The items are owned by University College Cork (UCC) and date from between 975 BCE and 100 CE. The sarcophagus was donated to UCC in 1928 and, based on an inscription on its surface, likely holds the remains of a man named Hor.
The university said it will return its collection of Egyptian artifacts in 2023. The group includes a set of four canopic jars, containers in which the individually mummified organs would be placed during the mummification process. The jars are recognized by their lids, which were commonly shaped in the likeness of four animal-headed guardian deities. A funerary mask and body coverings known as cartonnage will also be returned to Egypt.
There are no records detailing how the cartonnage came into the possession of UCC; the sarcophagus was excavated by Italian Egyptologist Ernesto Schiaparelli in the early 20th century.
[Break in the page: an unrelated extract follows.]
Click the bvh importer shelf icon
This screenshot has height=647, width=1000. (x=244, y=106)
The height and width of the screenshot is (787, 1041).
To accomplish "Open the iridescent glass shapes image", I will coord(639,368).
The planned restitution is part of an ongoing collaboration between the UCC, the Egyptian and Irish governments, and the National Museum of Ireland to identify and repatriated stolen cultural heritage in Irish cultural institutions.
Ireland’s Minister for Foreign Affairs, Simon Coveney, said in a statement that he was “delighted” that his agency was involved in what he described as an “important project.” Egypt’s ambassador to Ireland, Mohamed Sarwat Selim, expressed his gratitude for the cooperation that made the repatriation possible.
Ireland is among the growing number of countries in the Global North reckoning with the fact that some artifacts in their collections were acquired through illegal trafficking or during periods of colonization.
Many major Western museums have voluntarily returned the stolen artifacts to their countries of origin, while others have resisted the idea of dismantling their collection. Recently, the British Museum in London has made tentative motions toward loaning the Parthenon Marbles to Greece, which would fulfill a longtime goal of the Greek government to see the prized sculptures—taken from Greece by a Scottish nobleman in the 1800s—reunited with the Acropolis in Athens.